Oregon’s private sector added 500 jobs in September, reaching an all-time high of 1,676,100. It was 0.3% higher than the February 2020 peak (pre-recession) of 4.400 jobs.
Other services—one of the smallest of the major industries, employing 61,200 in September—has pulled down overall jobs in recent months. Following a jump of over 4,200 jobs between May-July, the company has reduced 2,700 of its jobs. A wide range of organizations including religious and civic organisations have cut jobs since September.
Following a bad performance in 2021 health care has rebounded strongly this year. Between January and September 2022 it created 10,800 additional jobs. Each of its four component industries added jobs during that time, with two growing at the fastest rate and adding the most jobs: ambulatory health care services (+4,500 jobs) and social assistance (+3,100).

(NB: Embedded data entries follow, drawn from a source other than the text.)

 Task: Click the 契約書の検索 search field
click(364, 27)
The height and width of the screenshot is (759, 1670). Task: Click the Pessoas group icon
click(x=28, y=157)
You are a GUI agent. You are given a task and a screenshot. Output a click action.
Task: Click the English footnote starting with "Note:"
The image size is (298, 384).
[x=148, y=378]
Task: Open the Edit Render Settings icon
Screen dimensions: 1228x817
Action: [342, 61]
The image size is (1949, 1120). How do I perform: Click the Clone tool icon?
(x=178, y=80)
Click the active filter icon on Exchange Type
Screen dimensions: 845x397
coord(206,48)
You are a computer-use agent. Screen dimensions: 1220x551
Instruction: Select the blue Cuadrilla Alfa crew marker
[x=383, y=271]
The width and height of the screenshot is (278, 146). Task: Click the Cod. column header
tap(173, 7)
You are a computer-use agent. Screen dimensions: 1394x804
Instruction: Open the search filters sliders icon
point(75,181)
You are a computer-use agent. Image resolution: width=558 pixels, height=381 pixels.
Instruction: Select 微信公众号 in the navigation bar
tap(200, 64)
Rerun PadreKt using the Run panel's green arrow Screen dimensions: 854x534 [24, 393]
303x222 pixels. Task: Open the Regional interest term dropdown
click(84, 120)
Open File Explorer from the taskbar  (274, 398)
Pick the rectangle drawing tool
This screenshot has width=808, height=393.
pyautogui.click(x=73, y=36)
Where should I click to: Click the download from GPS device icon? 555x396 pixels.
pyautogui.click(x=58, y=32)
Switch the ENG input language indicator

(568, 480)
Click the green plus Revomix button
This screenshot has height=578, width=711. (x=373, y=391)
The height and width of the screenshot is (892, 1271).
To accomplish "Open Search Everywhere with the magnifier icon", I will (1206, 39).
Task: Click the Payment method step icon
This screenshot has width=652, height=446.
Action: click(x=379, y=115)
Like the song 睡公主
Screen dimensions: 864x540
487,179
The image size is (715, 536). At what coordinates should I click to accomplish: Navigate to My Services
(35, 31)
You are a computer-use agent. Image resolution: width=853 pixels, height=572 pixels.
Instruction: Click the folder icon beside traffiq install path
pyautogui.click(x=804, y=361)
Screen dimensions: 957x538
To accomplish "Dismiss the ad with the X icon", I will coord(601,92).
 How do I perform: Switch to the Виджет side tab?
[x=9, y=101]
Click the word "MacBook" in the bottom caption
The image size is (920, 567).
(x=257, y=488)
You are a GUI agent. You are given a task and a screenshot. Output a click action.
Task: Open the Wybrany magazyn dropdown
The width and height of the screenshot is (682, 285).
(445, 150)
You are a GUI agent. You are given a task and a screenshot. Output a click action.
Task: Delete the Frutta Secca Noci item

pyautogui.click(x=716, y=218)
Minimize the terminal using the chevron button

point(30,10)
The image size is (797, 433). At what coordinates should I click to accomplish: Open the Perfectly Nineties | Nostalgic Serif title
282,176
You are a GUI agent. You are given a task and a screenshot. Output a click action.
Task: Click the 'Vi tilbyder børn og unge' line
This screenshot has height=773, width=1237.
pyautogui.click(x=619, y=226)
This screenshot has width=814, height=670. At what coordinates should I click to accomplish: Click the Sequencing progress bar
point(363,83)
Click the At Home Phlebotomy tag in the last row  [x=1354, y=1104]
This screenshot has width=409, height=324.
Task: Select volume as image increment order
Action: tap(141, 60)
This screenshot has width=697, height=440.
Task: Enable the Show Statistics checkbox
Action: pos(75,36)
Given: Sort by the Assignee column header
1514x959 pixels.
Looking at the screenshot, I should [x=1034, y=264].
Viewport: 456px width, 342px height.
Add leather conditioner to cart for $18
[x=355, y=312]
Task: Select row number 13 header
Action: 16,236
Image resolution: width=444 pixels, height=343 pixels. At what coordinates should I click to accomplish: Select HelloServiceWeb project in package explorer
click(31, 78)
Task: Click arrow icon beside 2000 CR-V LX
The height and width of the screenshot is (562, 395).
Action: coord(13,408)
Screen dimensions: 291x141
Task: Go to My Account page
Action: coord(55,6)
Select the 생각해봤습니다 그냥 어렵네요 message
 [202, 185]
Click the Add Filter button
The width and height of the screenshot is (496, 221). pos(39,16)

Accommodation and food services continued to recover from the Pandemic Recession, adding 2,400 jobs in September and gaining 16,100 jobs over the past 12 months. However, the number of jobs is still below 6,500 from February 2020’s prepandemic peak.
Oregon’s unemployment rate edged up to 3.8% in September from 3.7% in August, and was above the recent low of 3.5% reached in May, June, and July. U.S. unemployment rates fell from 3.7% and 3.5% in August, to 3.5% by September. Despite slight differences in their movements in recent months, both the U.S. unemployment rate and Oregon’s unemployment rate have each averaged 3.6% since March.